◆ TASK DIRECTIONS ◆
The full set of lines below has to be written out again exactly.

◆ Extracted data entries ◆

= = = =

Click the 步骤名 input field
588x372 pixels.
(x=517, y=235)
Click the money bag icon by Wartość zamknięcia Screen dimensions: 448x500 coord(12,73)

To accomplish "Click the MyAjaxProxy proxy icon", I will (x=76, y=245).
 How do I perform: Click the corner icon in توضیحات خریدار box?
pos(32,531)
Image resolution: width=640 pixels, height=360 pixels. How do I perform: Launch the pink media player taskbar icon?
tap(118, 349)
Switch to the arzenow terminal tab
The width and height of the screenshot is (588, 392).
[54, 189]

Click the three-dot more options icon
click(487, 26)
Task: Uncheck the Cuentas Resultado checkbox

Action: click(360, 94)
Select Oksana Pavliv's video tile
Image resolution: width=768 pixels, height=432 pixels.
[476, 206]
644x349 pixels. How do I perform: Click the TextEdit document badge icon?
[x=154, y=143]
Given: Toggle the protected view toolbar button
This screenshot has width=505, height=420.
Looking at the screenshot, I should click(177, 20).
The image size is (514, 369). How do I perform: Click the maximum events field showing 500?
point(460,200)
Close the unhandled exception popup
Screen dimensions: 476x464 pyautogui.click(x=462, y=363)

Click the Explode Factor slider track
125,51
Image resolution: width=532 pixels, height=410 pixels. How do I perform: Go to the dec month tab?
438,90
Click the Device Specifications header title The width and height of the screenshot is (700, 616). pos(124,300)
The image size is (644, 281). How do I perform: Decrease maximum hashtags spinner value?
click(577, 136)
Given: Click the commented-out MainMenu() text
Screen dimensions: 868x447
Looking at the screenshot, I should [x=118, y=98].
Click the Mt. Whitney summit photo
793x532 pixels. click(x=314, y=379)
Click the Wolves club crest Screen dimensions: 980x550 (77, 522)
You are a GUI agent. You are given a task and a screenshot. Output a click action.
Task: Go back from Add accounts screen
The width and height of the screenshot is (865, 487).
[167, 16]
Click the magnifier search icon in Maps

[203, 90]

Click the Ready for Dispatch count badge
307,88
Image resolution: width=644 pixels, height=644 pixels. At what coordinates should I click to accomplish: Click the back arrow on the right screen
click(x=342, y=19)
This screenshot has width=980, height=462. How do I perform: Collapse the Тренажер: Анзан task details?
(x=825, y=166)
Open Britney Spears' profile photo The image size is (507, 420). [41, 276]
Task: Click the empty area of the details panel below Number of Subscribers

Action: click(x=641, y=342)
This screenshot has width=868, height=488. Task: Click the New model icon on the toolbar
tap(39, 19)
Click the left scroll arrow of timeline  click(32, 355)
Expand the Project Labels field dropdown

= = = =

◆ ANSWER TO THIS TASK ◆
Click the 步骤名 input field
588x372 pixels.
(x=517, y=235)
Click the money bag icon by Wartość zamknięcia Screen dimensions: 448x500 coord(12,73)

To accomplish "Click the MyAjaxProxy proxy icon", I will (x=76, y=245).
 How do I perform: Click the corner icon in توضیحات خریدار box?
pos(32,531)
Image resolution: width=640 pixels, height=360 pixels. How do I perform: Launch the pink media player taskbar icon?
tap(118, 349)
Switch to the arzenow terminal tab
The width and height of the screenshot is (588, 392).
[54, 189]

Click the three-dot more options icon
click(487, 26)
Task: Uncheck the Cuentas Resultado checkbox

Action: click(360, 94)
Select Oksana Pavliv's video tile
Image resolution: width=768 pixels, height=432 pixels.
[476, 206]
644x349 pixels. How do I perform: Click the TextEdit document badge icon?
[x=154, y=143]
Given: Toggle the protected view toolbar button
This screenshot has width=505, height=420.
Looking at the screenshot, I should click(177, 20).
The image size is (514, 369). How do I perform: Click the maximum events field showing 500?
point(460,200)
Close the unhandled exception popup
Screen dimensions: 476x464 pyautogui.click(x=462, y=363)

Click the Explode Factor slider track
125,51
Image resolution: width=532 pixels, height=410 pixels. How do I perform: Go to the dec month tab?
438,90
Click the Device Specifications header title The width and height of the screenshot is (700, 616). pos(124,300)
The image size is (644, 281). How do I perform: Decrease maximum hashtags spinner value?
click(577, 136)
Given: Click the commented-out MainMenu() text
Screen dimensions: 868x447
Looking at the screenshot, I should [x=118, y=98].
Click the Mt. Whitney summit photo
793x532 pixels. click(x=314, y=379)
Click the Wolves club crest Screen dimensions: 980x550 (77, 522)
You are a GUI agent. You are given a task and a screenshot. Output a click action.
Task: Go back from Add accounts screen
The width and height of the screenshot is (865, 487).
[167, 16]
Click the magnifier search icon in Maps

[203, 90]

Click the Ready for Dispatch count badge
307,88
Image resolution: width=644 pixels, height=644 pixels. At what coordinates should I click to accomplish: Click the back arrow on the right screen
click(x=342, y=19)
This screenshot has width=980, height=462. How do I perform: Collapse the Тренажер: Анзан task details?
(x=825, y=166)
Open Britney Spears' profile photo The image size is (507, 420). [41, 276]
Task: Click the empty area of the details panel below Number of Subscribers

Action: click(x=641, y=342)
This screenshot has width=868, height=488. Task: Click the New model icon on the toolbar
tap(39, 19)
Click the left scroll arrow of timeline  click(32, 355)
Expand the Project Labels field dropdown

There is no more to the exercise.